TEXT PASSAGE:
Needless to say, that this preaching of the Word of God must have the entire Bible for its contents. It must always be preaching of the whole counsel of God concerning our salvation. We may not be satisfied with a little insignificant gospel or offer of salvation. We may not systematically select certain passages of the Word, which we, perhaps, like better than others and ignore or discard other parts. The Word of God is one. And every part of Scripture is organically related to that one Word. And the preaching of the Word means nothing less than the proclamation of the whole truth as revealed to us in the Scriptures. Only that Church is truly blessed that so preaches and so receives the Word of God that it grows in the knowledge of all the Scriptures that can make us wise unto salvation!

DATA EXCERPT:
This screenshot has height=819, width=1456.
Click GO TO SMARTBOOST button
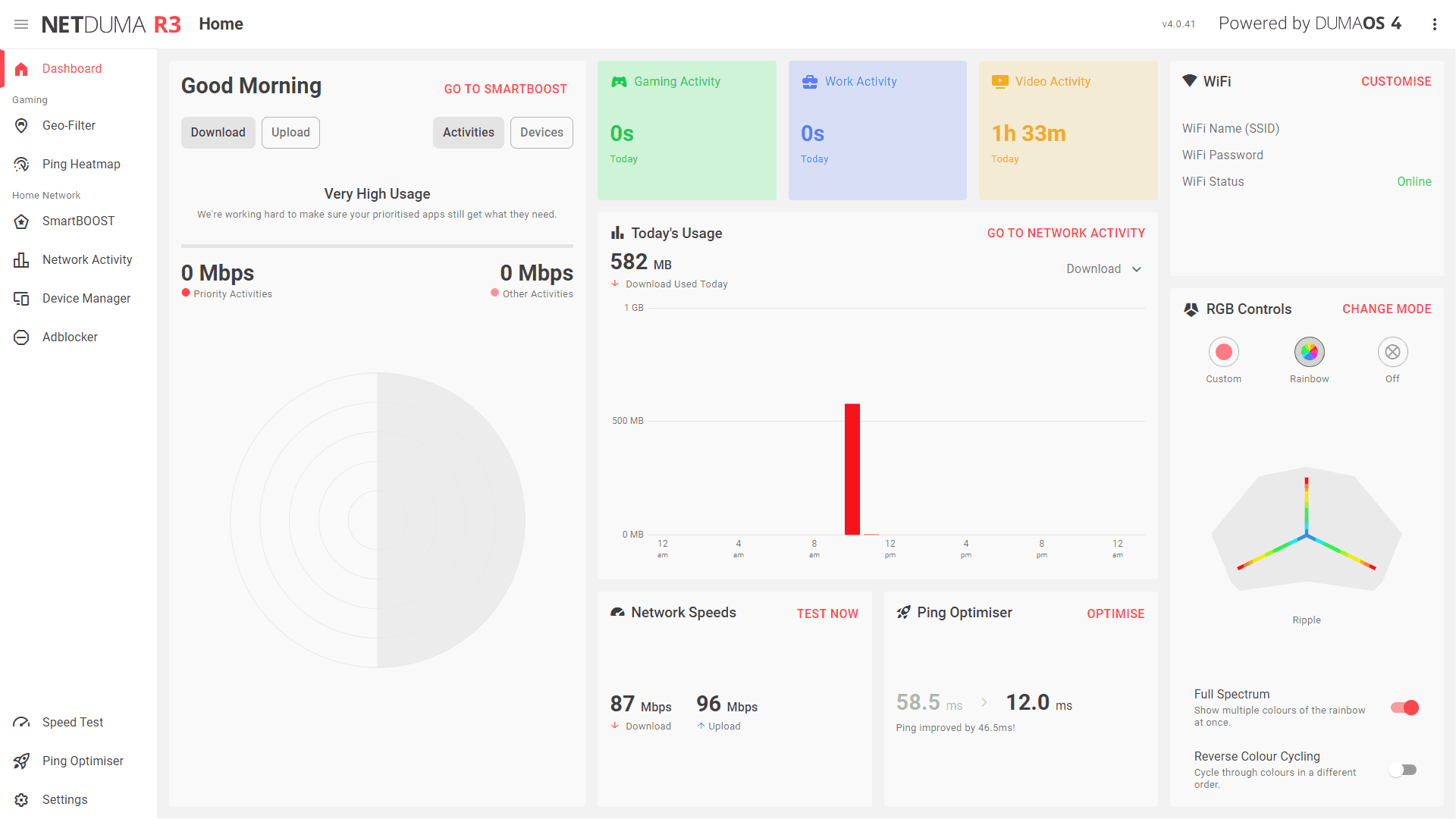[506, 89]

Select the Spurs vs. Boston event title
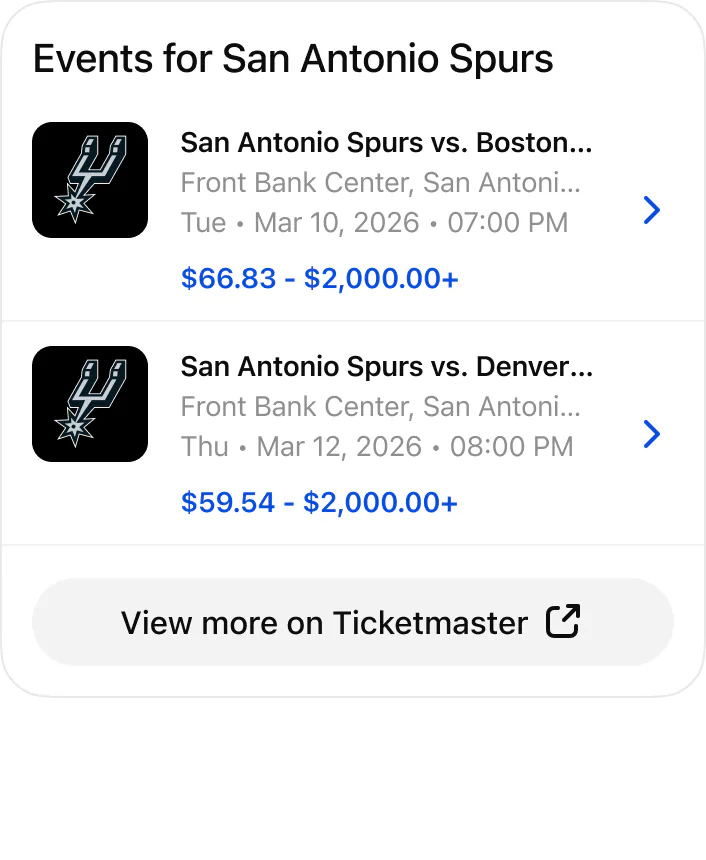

STATED PROBLEM 1: Decide whether each statement agrees with the passage on preaching, answering yes or no and quoting the deciding words: (a) Preachers may dwell on the passages they like best and set the rest aside. (b) Every part of Scripture is organically related to the one Word. (c) A small, modest gospel message is enough.
STATED PROBLEM 2: Reproduce word for word the stretch of the passage on preaching from "Needless to say, that" through "wise unto salvation!".
The data come from a source other than the passage on preaching.

CORRECT OUTPUT 1:
(a) No: "We may not systematically select certain passages of the Word, which we, perhaps, like better than others and ignore or discard other parts."
(b) Yes: "And every part of Scripture is organically related to that one Word."
(c) No: "We may not be satisfied with a little insignificant gospel or offer of salvation."

CORRECT OUTPUT 2:
Needless to say, that this preaching of the Word of God must have the entire Bible for its contents. It must always be preaching of the whole counsel of God concerning our salvation. We may not be satisfied with a little insignificant gospel or offer of salvation. We may not systematically select certain passages of the Word, which we, perhaps, like better than others and ignore or discard other parts. The Word of God is one. And every part of Scripture is organically related to that one Word. And the preaching of the Word means nothing less than the proclamation of the whole truth as revealed to us in the Scriptures. Only that Church is truly blessed that so preaches and so receives the Word of God that it grows in the knowledge of all the Scriptures that can make us wise unto salvation!